Extracted records:
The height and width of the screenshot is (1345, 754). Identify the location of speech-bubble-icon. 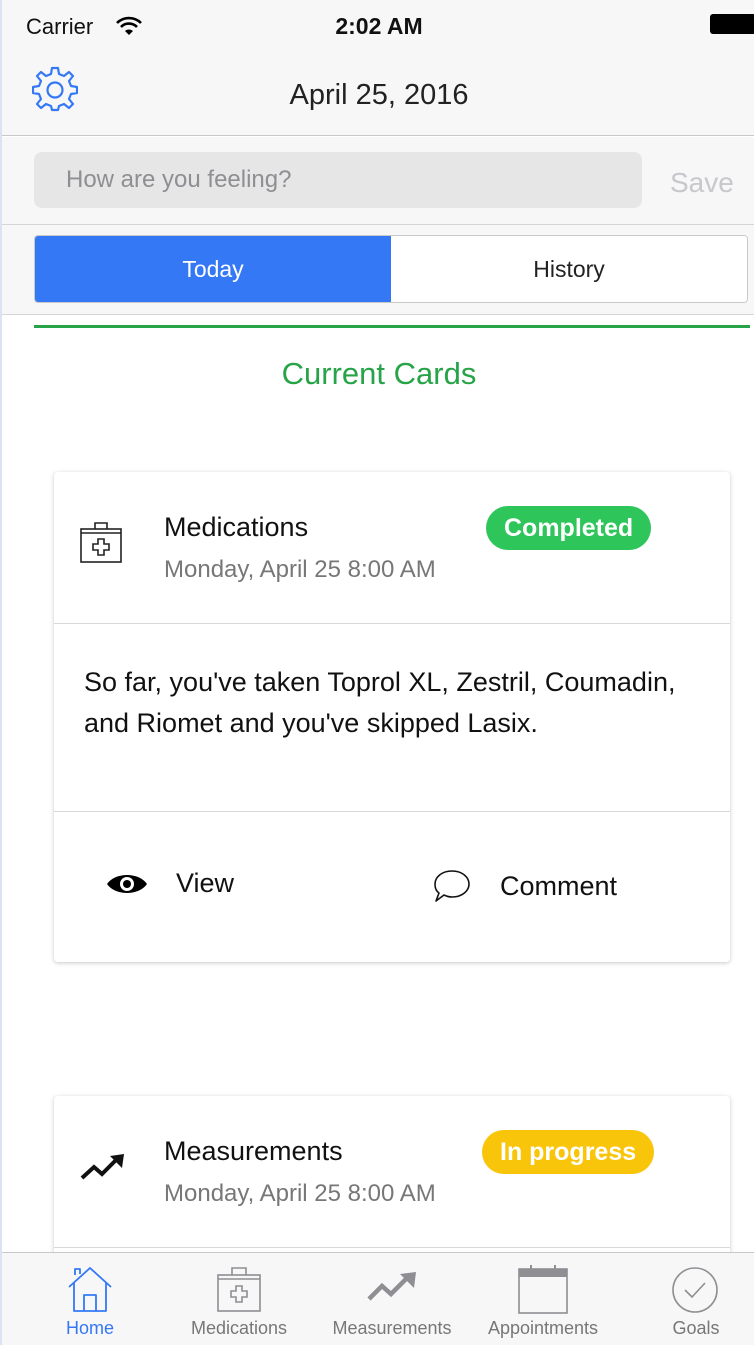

--

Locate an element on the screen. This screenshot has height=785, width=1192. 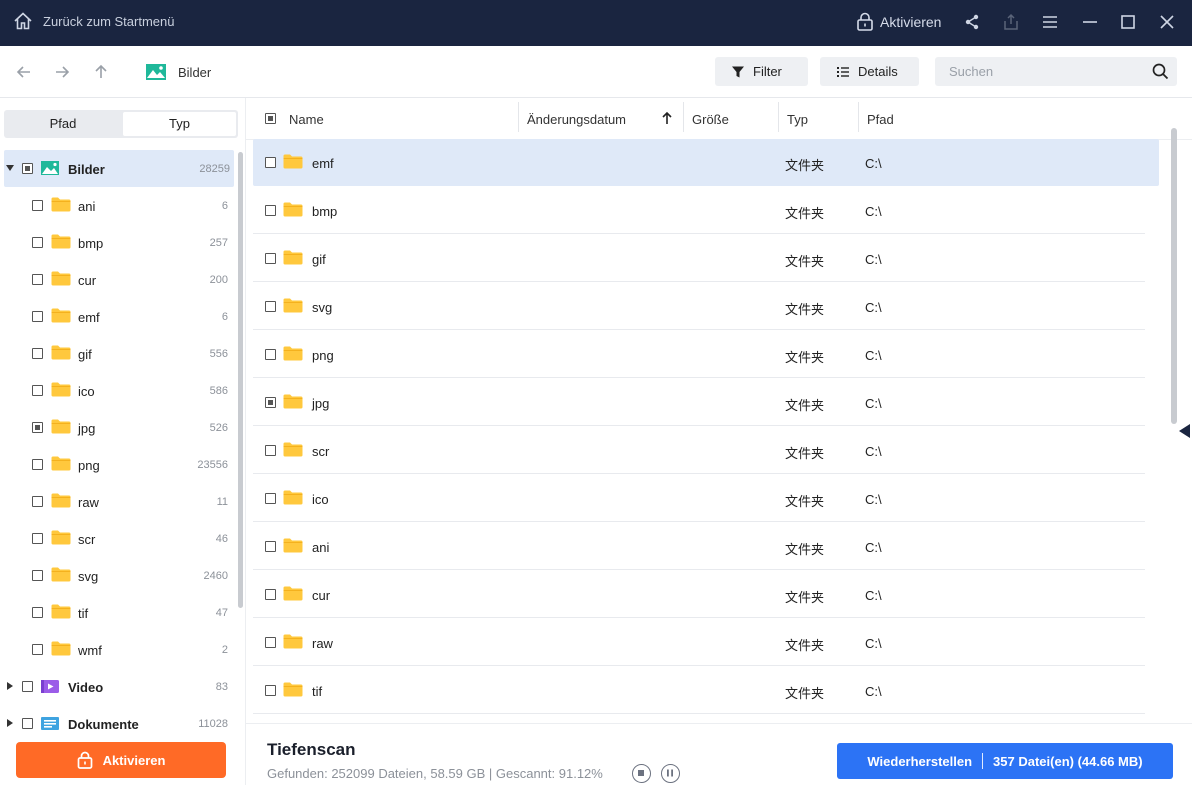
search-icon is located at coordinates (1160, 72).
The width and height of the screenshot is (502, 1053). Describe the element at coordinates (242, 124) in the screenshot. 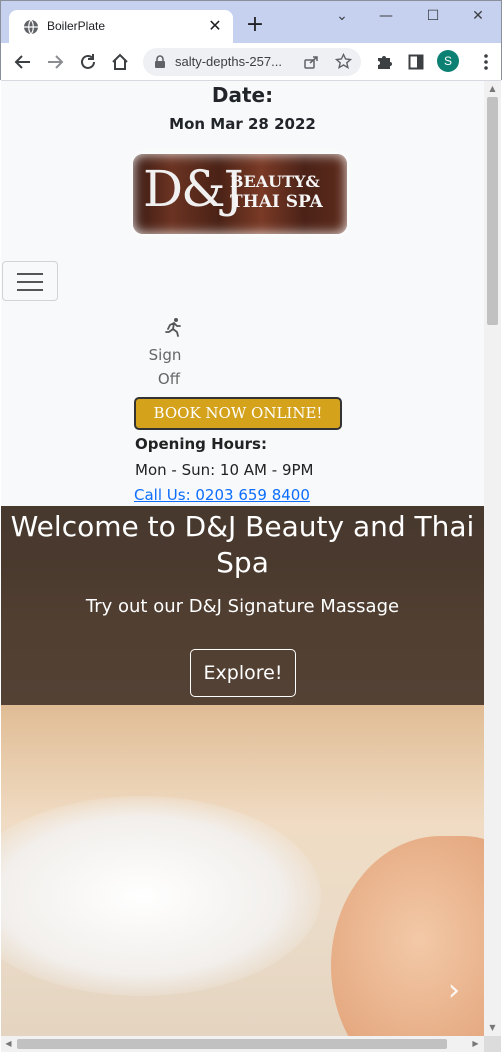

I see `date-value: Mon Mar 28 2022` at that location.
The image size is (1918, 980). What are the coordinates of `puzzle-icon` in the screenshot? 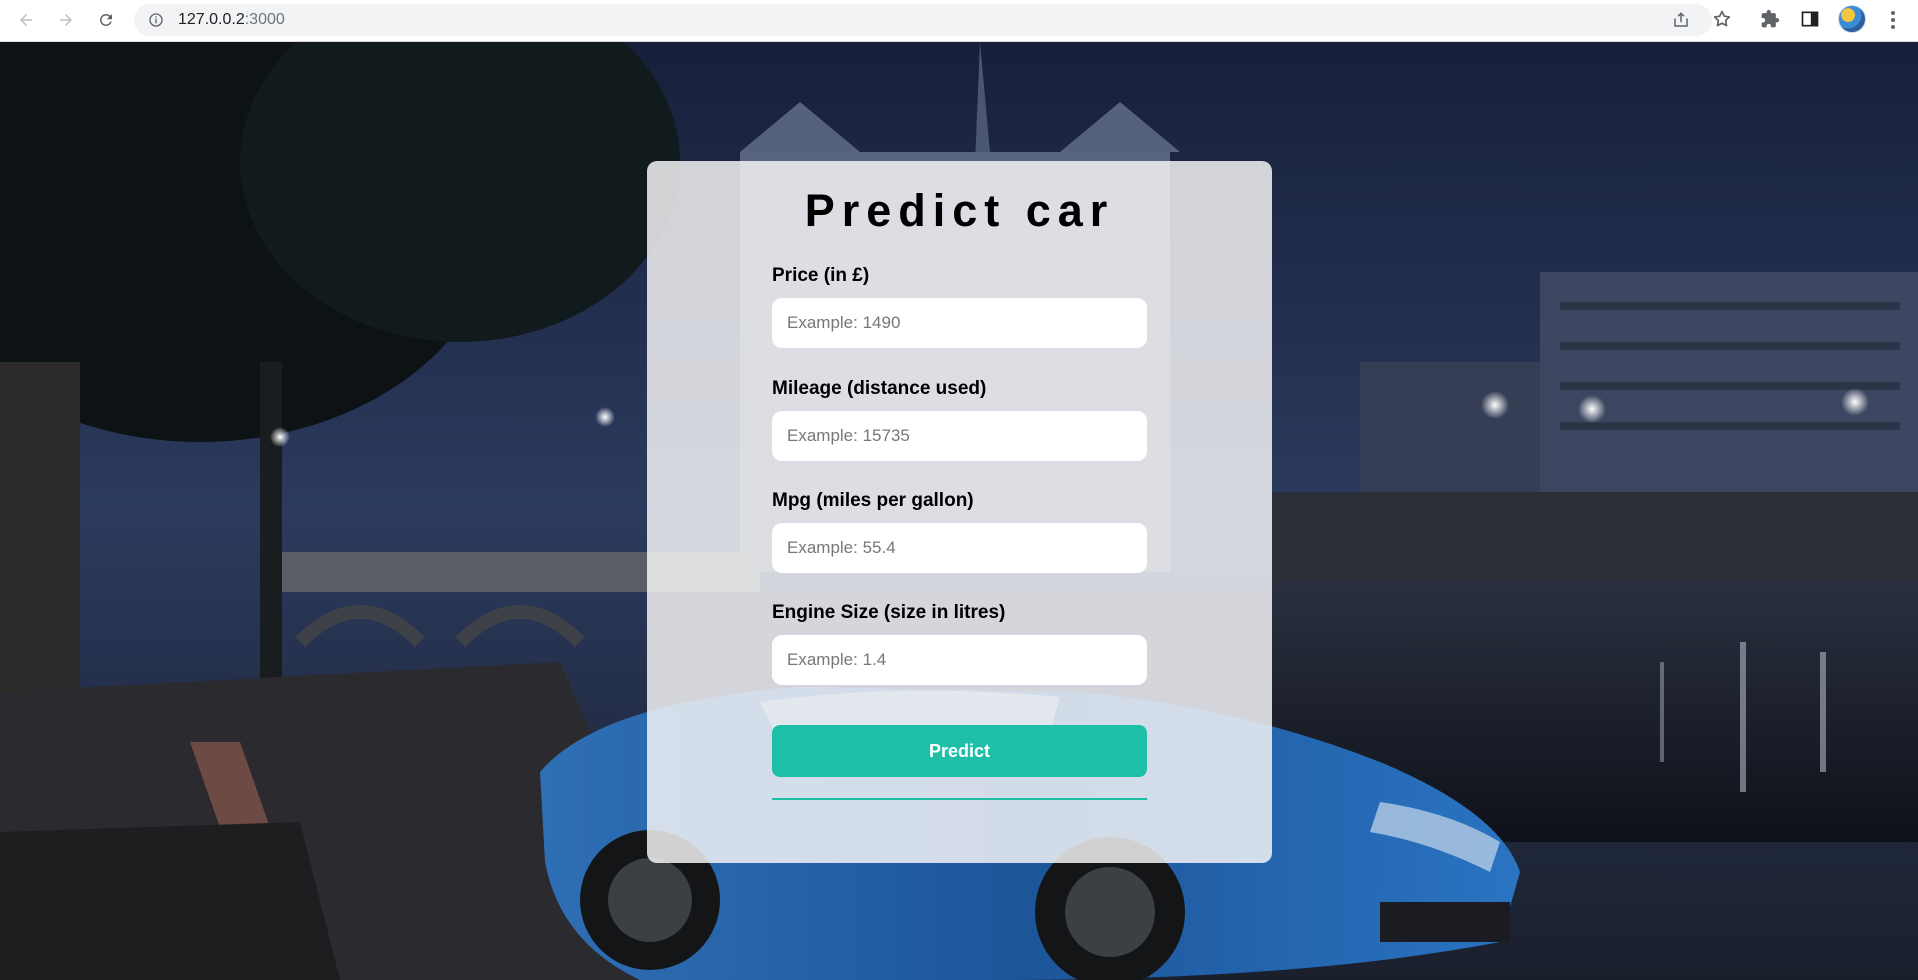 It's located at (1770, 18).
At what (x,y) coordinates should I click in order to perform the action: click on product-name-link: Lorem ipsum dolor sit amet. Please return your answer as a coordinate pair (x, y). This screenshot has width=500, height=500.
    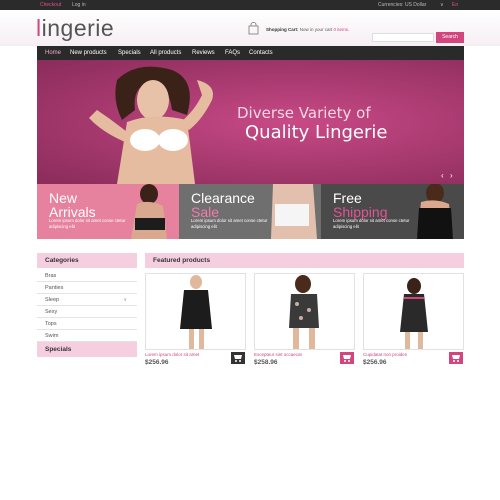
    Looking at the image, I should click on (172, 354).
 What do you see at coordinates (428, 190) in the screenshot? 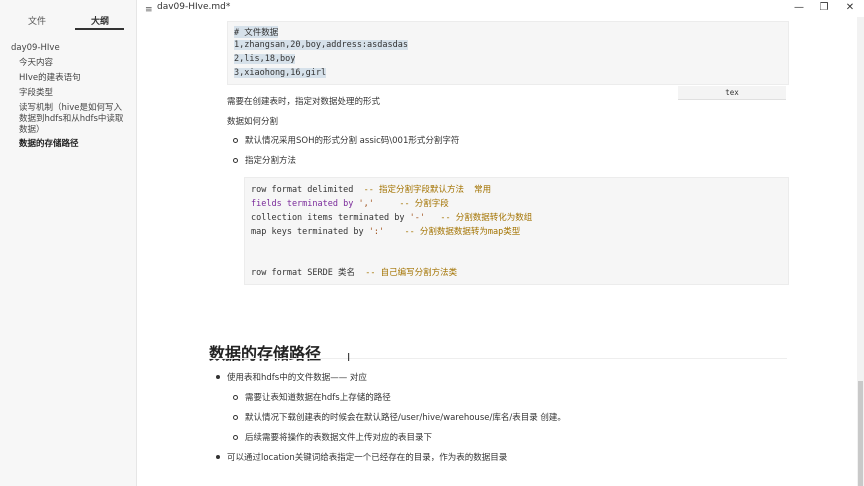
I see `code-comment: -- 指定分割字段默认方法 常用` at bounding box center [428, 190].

...

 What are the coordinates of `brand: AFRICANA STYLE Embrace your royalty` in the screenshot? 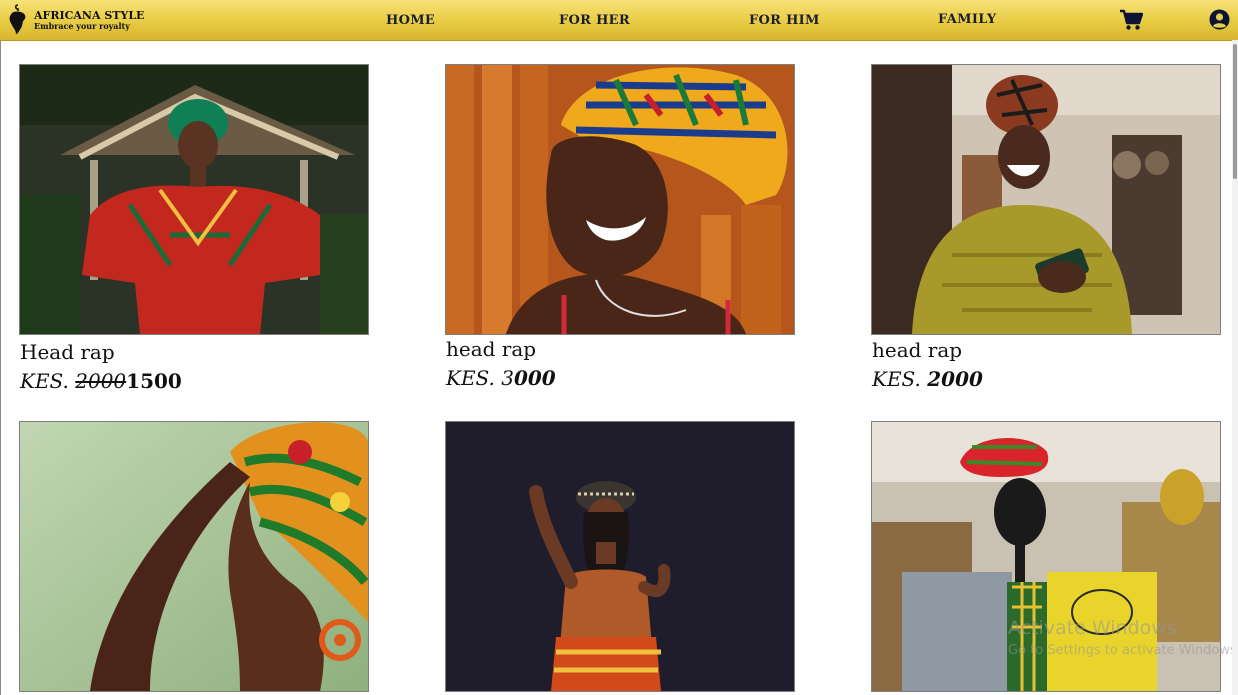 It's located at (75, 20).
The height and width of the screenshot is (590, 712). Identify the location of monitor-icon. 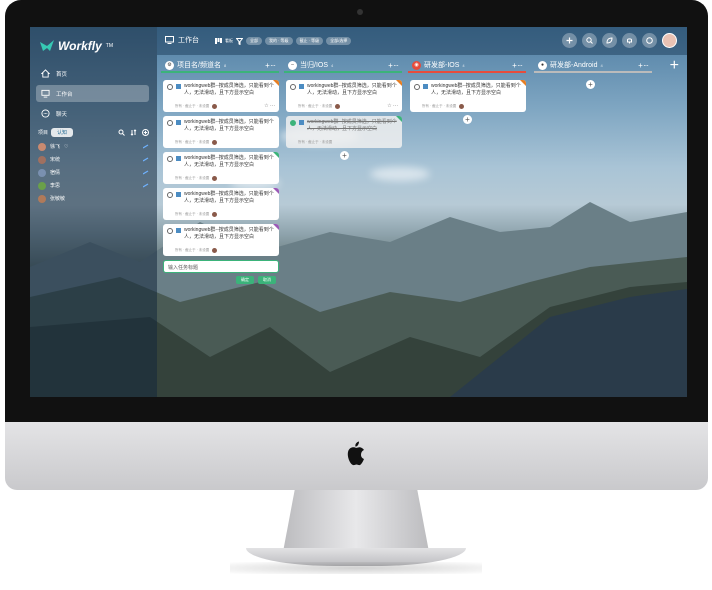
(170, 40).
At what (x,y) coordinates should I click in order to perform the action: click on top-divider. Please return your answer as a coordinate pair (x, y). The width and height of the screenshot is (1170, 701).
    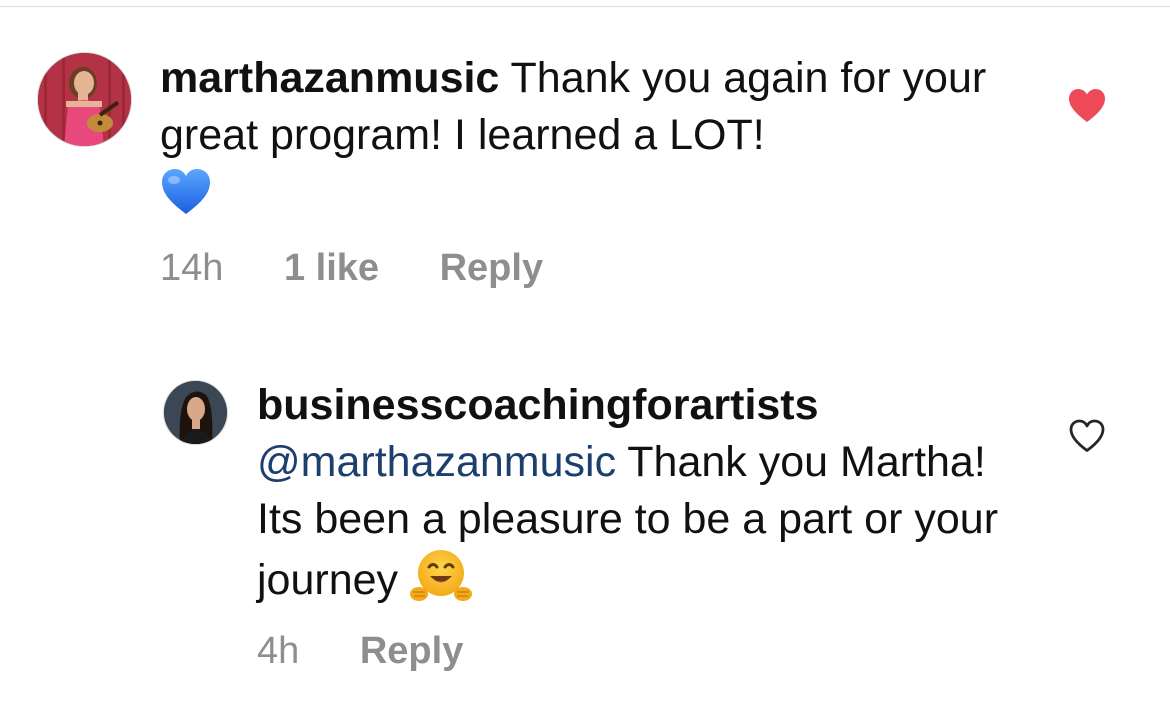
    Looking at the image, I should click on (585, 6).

What the task asks:
Please transcribe the lines from the one containing "What do you" through the one containing "center [428, 190].", leaving out the pictures.

Solution to this exercise:
 What do you see at coordinates (428, 190) in the screenshot? 
I see `code-comment: -- 指定分割字段默认方法 常用` at bounding box center [428, 190].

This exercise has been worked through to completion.